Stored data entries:
****
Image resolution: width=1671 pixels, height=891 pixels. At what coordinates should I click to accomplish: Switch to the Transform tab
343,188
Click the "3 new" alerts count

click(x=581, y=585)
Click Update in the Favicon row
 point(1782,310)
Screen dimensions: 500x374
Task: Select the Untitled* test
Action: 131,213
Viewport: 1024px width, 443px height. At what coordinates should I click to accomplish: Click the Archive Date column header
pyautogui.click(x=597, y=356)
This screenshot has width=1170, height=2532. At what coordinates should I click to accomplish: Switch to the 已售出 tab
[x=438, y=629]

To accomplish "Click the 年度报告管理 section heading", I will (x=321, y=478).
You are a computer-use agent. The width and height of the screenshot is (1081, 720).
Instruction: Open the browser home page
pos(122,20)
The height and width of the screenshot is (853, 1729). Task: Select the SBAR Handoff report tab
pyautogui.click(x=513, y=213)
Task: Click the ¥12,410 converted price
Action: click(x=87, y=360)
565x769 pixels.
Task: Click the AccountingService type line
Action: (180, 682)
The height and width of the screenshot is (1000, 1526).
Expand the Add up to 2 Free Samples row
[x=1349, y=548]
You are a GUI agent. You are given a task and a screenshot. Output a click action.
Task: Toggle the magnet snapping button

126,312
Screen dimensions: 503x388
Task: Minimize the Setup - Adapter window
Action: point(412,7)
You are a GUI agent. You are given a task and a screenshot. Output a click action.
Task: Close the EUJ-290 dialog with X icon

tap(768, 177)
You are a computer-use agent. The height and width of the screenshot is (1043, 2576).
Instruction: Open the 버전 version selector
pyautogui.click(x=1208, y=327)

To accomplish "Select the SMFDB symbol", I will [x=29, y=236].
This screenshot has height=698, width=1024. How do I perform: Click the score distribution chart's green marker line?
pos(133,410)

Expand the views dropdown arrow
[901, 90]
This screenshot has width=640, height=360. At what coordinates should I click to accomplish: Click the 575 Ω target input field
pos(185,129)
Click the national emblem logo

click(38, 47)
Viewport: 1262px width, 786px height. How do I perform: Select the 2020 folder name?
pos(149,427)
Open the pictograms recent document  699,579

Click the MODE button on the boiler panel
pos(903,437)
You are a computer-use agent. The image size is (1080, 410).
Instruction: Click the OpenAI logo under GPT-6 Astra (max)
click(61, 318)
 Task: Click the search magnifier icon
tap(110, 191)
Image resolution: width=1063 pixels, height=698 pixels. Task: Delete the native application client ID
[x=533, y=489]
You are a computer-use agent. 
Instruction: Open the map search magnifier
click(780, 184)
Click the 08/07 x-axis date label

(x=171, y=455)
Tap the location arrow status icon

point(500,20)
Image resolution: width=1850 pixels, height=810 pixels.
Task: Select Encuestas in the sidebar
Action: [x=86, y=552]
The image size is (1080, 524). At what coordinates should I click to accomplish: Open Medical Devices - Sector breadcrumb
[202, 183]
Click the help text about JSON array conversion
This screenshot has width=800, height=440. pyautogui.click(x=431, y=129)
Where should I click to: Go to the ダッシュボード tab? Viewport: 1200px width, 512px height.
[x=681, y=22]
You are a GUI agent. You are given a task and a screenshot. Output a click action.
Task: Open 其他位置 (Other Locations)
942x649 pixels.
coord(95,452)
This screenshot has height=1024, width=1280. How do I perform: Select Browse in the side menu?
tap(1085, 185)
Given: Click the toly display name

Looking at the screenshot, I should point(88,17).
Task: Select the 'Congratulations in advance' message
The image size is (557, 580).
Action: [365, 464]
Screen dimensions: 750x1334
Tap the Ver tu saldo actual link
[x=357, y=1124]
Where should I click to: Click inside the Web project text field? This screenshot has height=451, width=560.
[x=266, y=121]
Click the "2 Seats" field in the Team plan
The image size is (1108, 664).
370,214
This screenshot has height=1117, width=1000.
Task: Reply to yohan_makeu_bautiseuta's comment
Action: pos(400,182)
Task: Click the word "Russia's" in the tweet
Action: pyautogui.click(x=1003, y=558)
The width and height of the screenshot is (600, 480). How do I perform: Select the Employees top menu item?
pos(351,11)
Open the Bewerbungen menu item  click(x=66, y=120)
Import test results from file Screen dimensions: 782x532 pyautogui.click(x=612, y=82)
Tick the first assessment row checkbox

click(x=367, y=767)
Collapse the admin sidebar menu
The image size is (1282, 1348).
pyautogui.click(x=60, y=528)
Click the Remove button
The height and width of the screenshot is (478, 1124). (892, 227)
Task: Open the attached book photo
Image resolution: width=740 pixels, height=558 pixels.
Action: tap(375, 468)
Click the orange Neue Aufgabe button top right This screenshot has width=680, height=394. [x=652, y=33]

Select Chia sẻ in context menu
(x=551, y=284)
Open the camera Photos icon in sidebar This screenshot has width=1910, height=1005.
****
Exercise directions » Copy out, word for word, the part of the entries above that begins at the line with "Instruction: Click the" and ends at the line with "Open the Bewerbungen", including both.

Solution below »
Instruction: Click the OpenAI logo under GPT-6 Astra (max)
click(61, 318)
 Task: Click the search magnifier icon
tap(110, 191)
Image resolution: width=1063 pixels, height=698 pixels. Task: Delete the native application client ID
[x=533, y=489]
You are a computer-use agent. 
Instruction: Open the map search magnifier
click(780, 184)
Click the 08/07 x-axis date label

(x=171, y=455)
Tap the location arrow status icon

point(500,20)
Image resolution: width=1850 pixels, height=810 pixels.
Task: Select Encuestas in the sidebar
Action: [x=86, y=552]
The image size is (1080, 524). At what coordinates should I click to accomplish: Open Medical Devices - Sector breadcrumb
[202, 183]
Click the help text about JSON array conversion
This screenshot has width=800, height=440. pyautogui.click(x=431, y=129)
Where should I click to: Go to the ダッシュボード tab? Viewport: 1200px width, 512px height.
[x=681, y=22]
You are a GUI agent. You are given a task and a screenshot. Output a click action.
Task: Open 其他位置 (Other Locations)
942x649 pixels.
coord(95,452)
This screenshot has height=1024, width=1280. How do I perform: Select Browse in the side menu?
tap(1085, 185)
Given: Click the toly display name

Looking at the screenshot, I should point(88,17).
Task: Select the 'Congratulations in advance' message
The image size is (557, 580).
Action: [365, 464]
Screen dimensions: 750x1334
Tap the Ver tu saldo actual link
[x=357, y=1124]
Where should I click to: Click inside the Web project text field? This screenshot has height=451, width=560.
[x=266, y=121]
Click the "2 Seats" field in the Team plan
The image size is (1108, 664).
370,214
This screenshot has height=1117, width=1000.
Task: Reply to yohan_makeu_bautiseuta's comment
Action: pos(400,182)
Task: Click the word "Russia's" in the tweet
Action: pyautogui.click(x=1003, y=558)
The width and height of the screenshot is (600, 480). How do I perform: Select the Employees top menu item?
pos(351,11)
Open the Bewerbungen menu item  click(x=66, y=120)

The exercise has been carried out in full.